Lebrecht Music & Arts/Alamy

James Joyce was 25 years old when he wrote the greatest of all Christmas stories, The Dead, in 1907. His major works—Portrait of an Artist as a Young Man, Ulysses and Finnegan’s Wake—were still ahead of him.

John Huston was 80 years old when he made the greatest of all Christmas movies, released in 1987. Huston’s most famous works—The Maltese Falcon, The Treasure of the Sierra Madre and The Asphalt Jungle—were in the distant past. The Dead would be his last film.

A self-imposed and impoverished exile, Joyce wrote The Dead and the rest of the stories in Dubliners in a dingy apartment in Trieste, Italy; Huston was an émigré to Joyce's native Ireland, where, directing from a wheelchair, he shot some of the film’s exteriors. (The interiors were done in a warehouse in Valencia, Calif.) The circumstances under which the youthful Irish writer and the aging American filmmaker worked couldn’t have been more dissimilar. Their sensibilities, though, were simpatico.
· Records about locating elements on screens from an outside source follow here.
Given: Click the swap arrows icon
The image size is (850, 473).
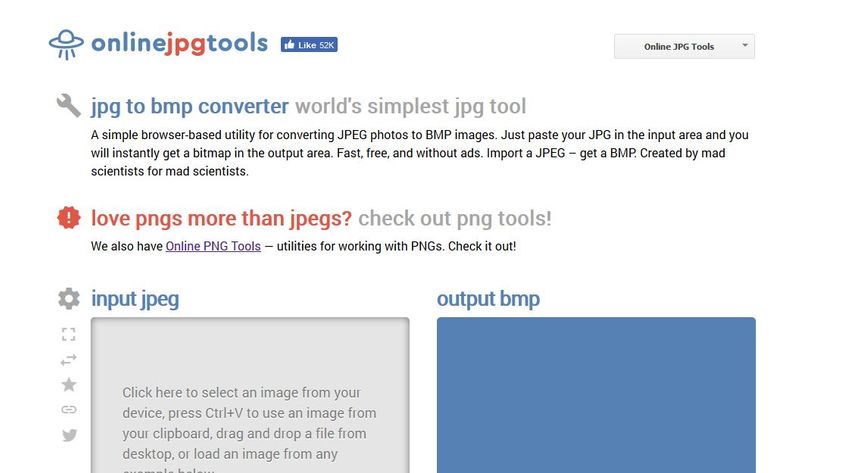Looking at the screenshot, I should click(69, 359).
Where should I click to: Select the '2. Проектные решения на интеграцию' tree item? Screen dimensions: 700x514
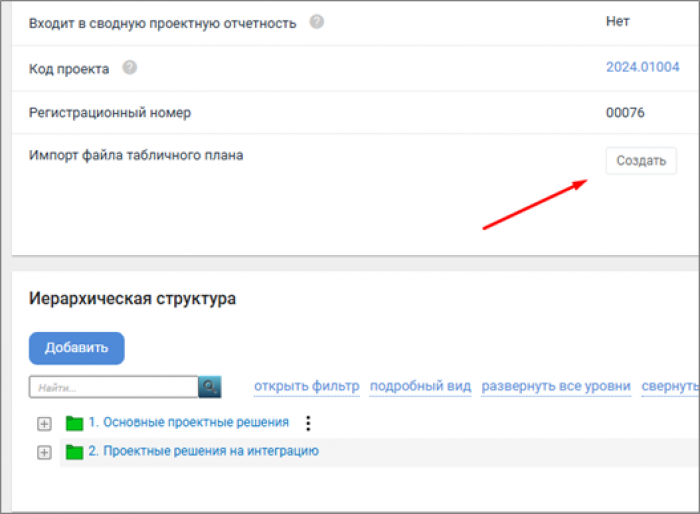point(203,451)
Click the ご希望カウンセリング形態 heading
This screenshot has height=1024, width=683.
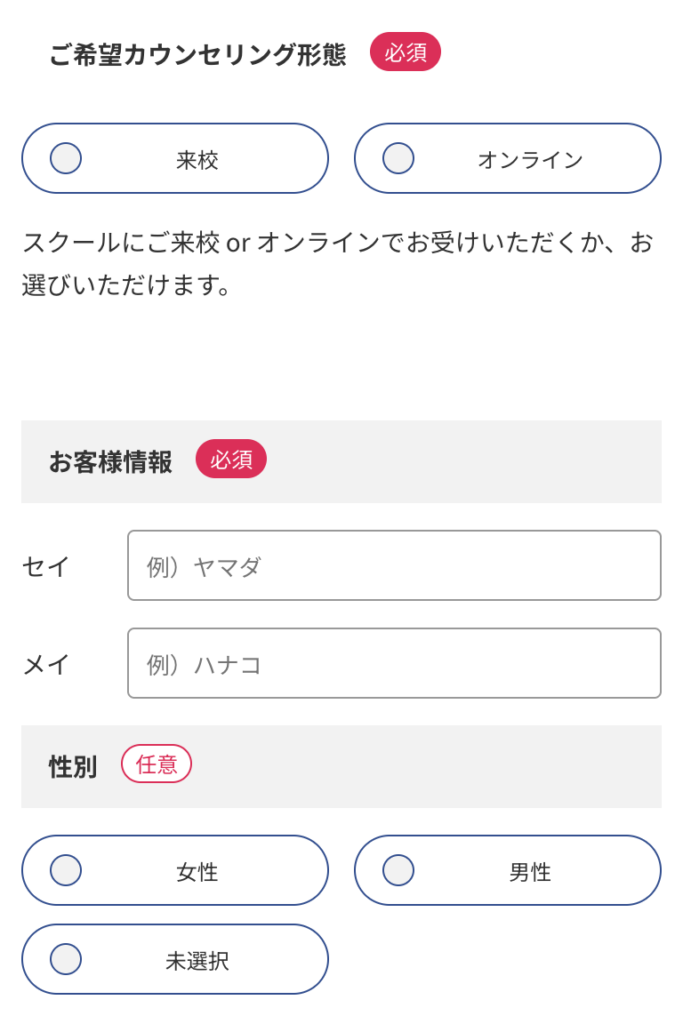(x=200, y=51)
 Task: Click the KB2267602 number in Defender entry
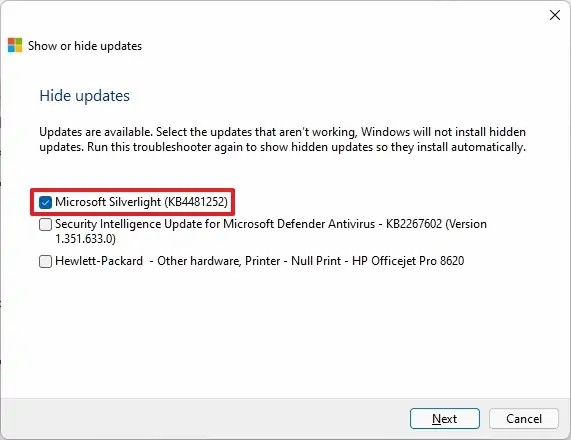(x=414, y=224)
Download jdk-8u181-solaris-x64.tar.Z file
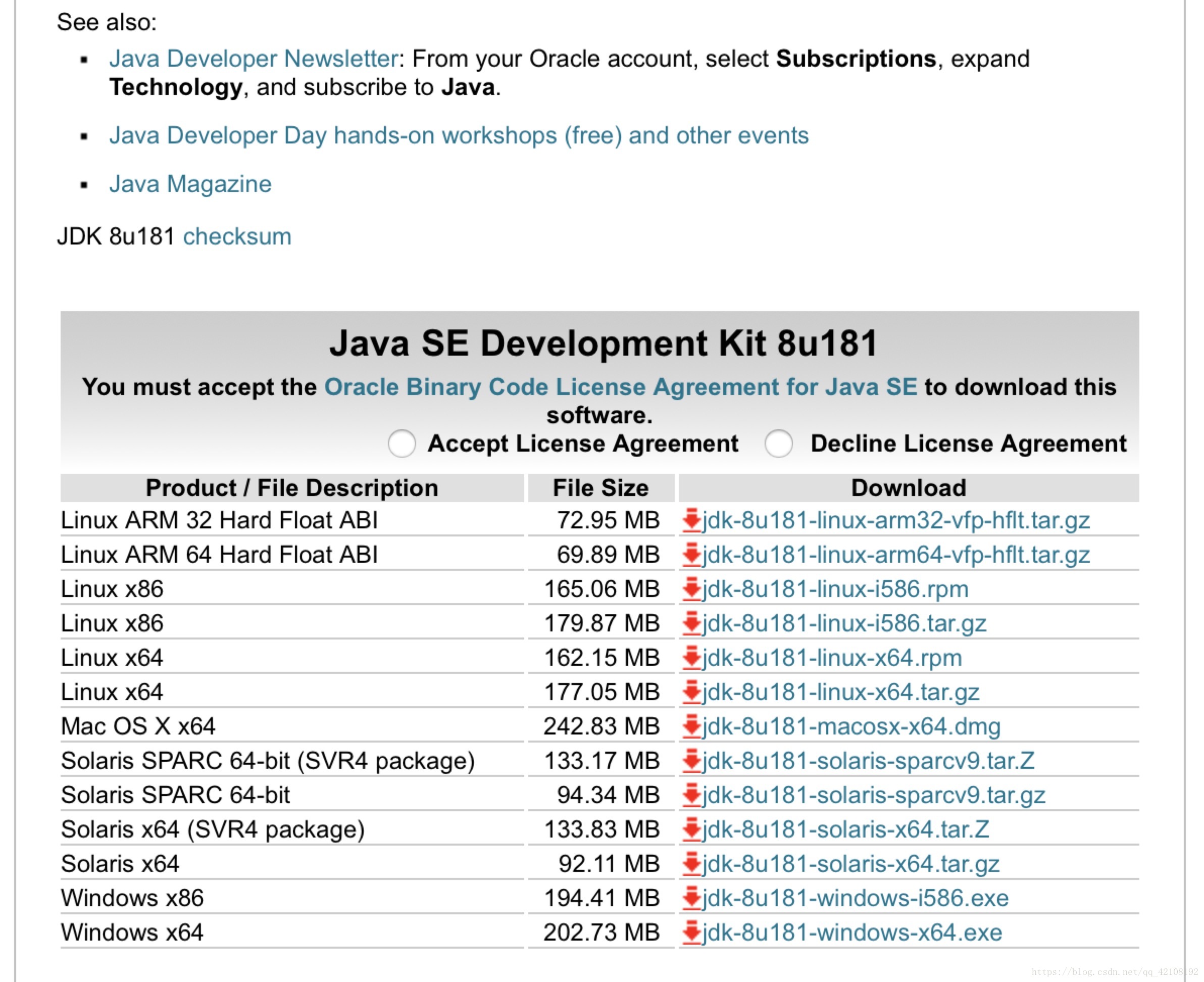 point(845,830)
Joyce wrote with a feel for the cinematic, and Huston regarded his films of literary works—The Maltese Falcon, The Red Badge of Courage, Moby Dick, and Wise Blood—as companions to the original texts.

Joyce’s best biographer, Richard Ellman, called The Dead “a linchpin in Joyce’s work.” The author awarded his central character, Gabriel Conroy, several details from his own life: Conroy reviewed books for the pro-British Dublin Daily Express, taught in college, became Europeanized, and was mostly indifferent to the nationalist aims of the Irish. One important difference between the character and creator: On paper, Conroy returned to Ireland, a journey Joyce would never make, to give an after-dinner speech at a gathering to honor his two spinster aunts and their spinster niece, all music teachers—“The three graces of the Dublin musical world.”

The pages of The Dead are soaked in music, from reverential discussions of famous opera singers, long dead, to echoes of dimly remembered but still strongly felt folk songs. Joyce took his title from one of Thomas Moore’s Irish airs, and the song around which the story turns, “The Lass of Aughrim,” predates even Moore. D’Arcy, a tenor and friend to the family, sings the song as Conroy and his wife, Gretta (modeled on Joyce’s wife, Nora), leave the gathering on the night of January 6, the Feast of the Epiphany—the last of the 12 days of Christmas. Hearing the song, Gretta withdraws into a reflective shell that baffles her husband.

Back in their hotel room, a curious Gabriel probes delicately to discover the cause of Gretta’s sorrow. He finds that the song was once sung to Gretta by a tubercular young boy who was in love with her in the wild country near Galway where she grew up. One night, in a cold rain, he came to Gretta’s window to serenade her with “The Lass of Aughrim,” caught pneumonia, and, a short time later, died.

Gabriel is stunned to find that Gretta has a past he knew nothing of. “I think he died for me,” she tells him.

A lesser writer would have given us a neat, gift-wrapped life lesson in which the boy’s death functions as an opportunity for Gabriel’s and Gretta’s personal growth. Joyce wants much more: a revelation. Gabriel has an epiphany of sorts—on the Feast of the Epiphany—but it is unsettling. He is jealous, though it’s not clear whether of his wife’s young, dead lover or the intensity of the boy’s devotion. In one of the story’s most oft-quoted sentences, the narrator tells us, “He had never felt like that himself towards any woman, but he knew that such a feeling must be love.”

For reasons he doesn’t understand, Gabriel fights back tears: “His soul had approached that region where dwell the vast hosts of the dead...His own identity was fading out into a grey palpable world: the solid world itself which these dead had one time reared and lived in was dissolving and dwindling.” A few lines later, at the story’s close, “His soul swooned slowly as he heard the snow falling faintly through the universe, like the descent of their last end, upon all the living and the dead.”

Huston’s camera lingers over all Joyce’s major themes: the charm of Irish hospitality, the emotional power of old songs, the hold that the dead continue to have over the living. For Huston, the film was very much a family affair; his son, Tony, wrote the screenplay, which was nominated for an Academy Award, and his daughter, Anjelica, played Gretta. Like the characters in his movie, Huston was becoming a shade. Dying, he clung tenaciously to the task of completing a film whose defining moment is a character’s awareness of his own mortality.

From the Irish harp that plays over the opening credits to the heart-rending recitation of the song that brings Gretta to tears, sung by classic Irish tenor Frank Patterson, Huston shows what the medium can do to enhance the enjoyment of a great literary work.